Немцы сбились в кучу, смешались в растерянности, и только последний мотоциклист поставил свою машину так, что пулеметчик мог бить по канаве перед собою. Охватова срезали бы первые пули, но он упал в канаву, чтобы заменить опорожненный магазин. Клепиков метнул гранату, за ней еще одну, последнюю, и пулемет, жарко было дохнувший по бурьяну, смолк. Оставшиеся в живых немцы залегли в канаве по ту сторону дороги, а перед ними горела клокочущим чадным пламенем опрокинутая машина. Охватов снова хотел вскочить на ноги, но Клепиков с грубой, властной силой остановил его и сорванным голосом приказал:

— Назад! Назад, говорю! Отходить надо — может, спасемся! — И, видя, что парень заерепенился, взвинтил голос до крика: — Назад, щенок!..
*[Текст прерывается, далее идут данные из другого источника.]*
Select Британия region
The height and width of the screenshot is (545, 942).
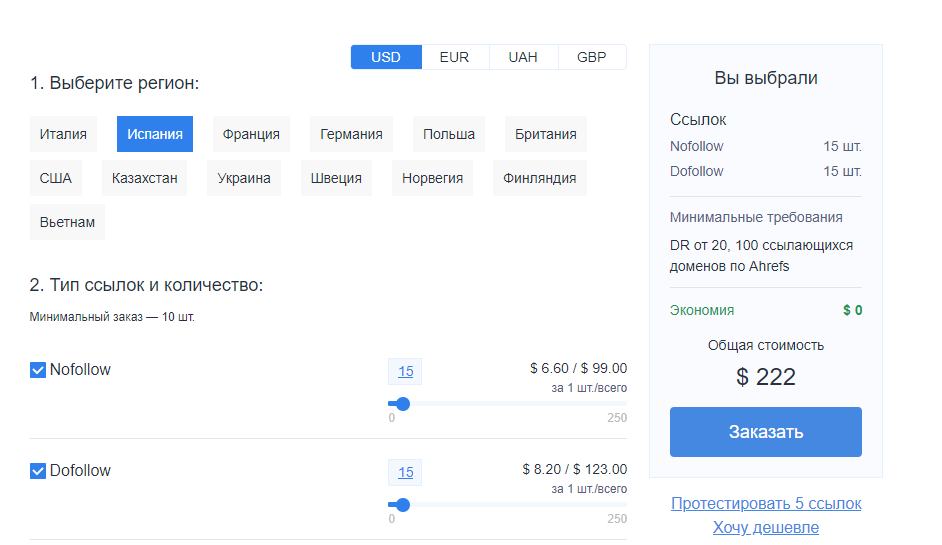(x=545, y=134)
Охватов оттолкнул Клепикова и только тут увидел, что у того ничего нет в руках, и пополз из канавы к кустам жимолости, волоча за одну лямку на согнутой руке свой вещмешок. А немцы уже поливали кусты, пули щепали сухие жерди загороди, ссекали ветви. Из кустов Охватов длинными очередями давил немцев к земле, поджидая своего товарища, но не дождался и хотел уже ползти обратно, как вдруг поднялся Кленпков из канавы и, шатаясь, пошел через дорогу; немцы скрестили на нем огонь всех своих автоматов, и он умер раньше, чем упал.
…Спрятавшись в мелком овражке, он долго плакал недетскими, изнурительными слезами, вспоминая расстрелянный обоз раненых, хутор, и маленькую хатенку с полатями и коптилкой, где сейчас наверняка распоряжаются немцы, и Елизаветино горе, которое она так неотвратимо предчувствовала и в котором ни капельки нет ее вины. Потом вспомнил Клепикова, невидного, трусоватого вроде бойца, а на самом деле недюжинной храбрости человека. И еще многое вспомнил он, пока не замерз и не начал стучать зубами.
Дальше он шел, не соблюдая никакой осторожности, совершенно озверевший от лютой вражды и беспомощности.
В маленьком перелеске, обнесенном жердочной изгородью, местами разобранной и поваленной, Охватов наткнулся на колодец: тут был когда-то загон. Напившись, приободрился, и когда к рассвету вышел из лесочка, то ясно услышал грохот недалекого боя.
XVII
Малков хорошо сознавал, что ему нельзя оставаться здесь, но боль в пояснице, усталость и какая-то апатия сковали его, и он не находил сил, чтобы подняться и идти на позицию. Сзади, мешая вялые слова с мокрым табачным кашлем, кто-то говорил надколотым голосом:

— Что он лежит-то, вроде и неживой совсем. Эй ты, в сапогах, погляди его, погляди! Оглох, что ли?

Малкову неохота было оборачиваться, и он возражал мысленно, грубо, но без всякого зла: «Оглох, оглох. Дам в рыло — и ты оглохнешь!»
Он закрыл глаза, и подхватило его куда-то, приятно опрокинуло, закружило, отняло остаток сил. «Ну и ладно, ну и ладно», — убаюкивал чей-то ласковый голос.
Очнулся он от многоголосого и дикого уханья: «у-ух, у-ух!»
По дорожке сада к реке убегали солдаты, они и кричали:

— Воздух!

— Воздух!

Раненые со вздохами, стонами и матерщиной завозились на земле, поползли, не зная куда. А на деревню, на яблоневый сад, где лежали раненые, на промоину и на оборону — снизу казалось, на все враз, — летели черные немецкие самолеты, снижаясь и кренясь на крыло, завывая моторами и сиренами, наводя на людей цепенящий ужас.

— Караул! — заверещал в ногах Малкова бледный большеротый боец и стал натягивать на подбородок полу своей шинели. От близких разрывов бомб землю качало и встряхивало. Бомбили немцы деревню и оборону, а заходили для очередного удара со стороны сада и проносились так низко, что на самолетах можно было разглядеть черные кресты с белым оттенком и тонкие швы на обшивке машин. Две или три бомбы упали в саду, и по крыше палатки ударили осколки, комья земли, щепье; потом и вовсе сорвало палатку, а под брезентом стонали, плакали и орали люди.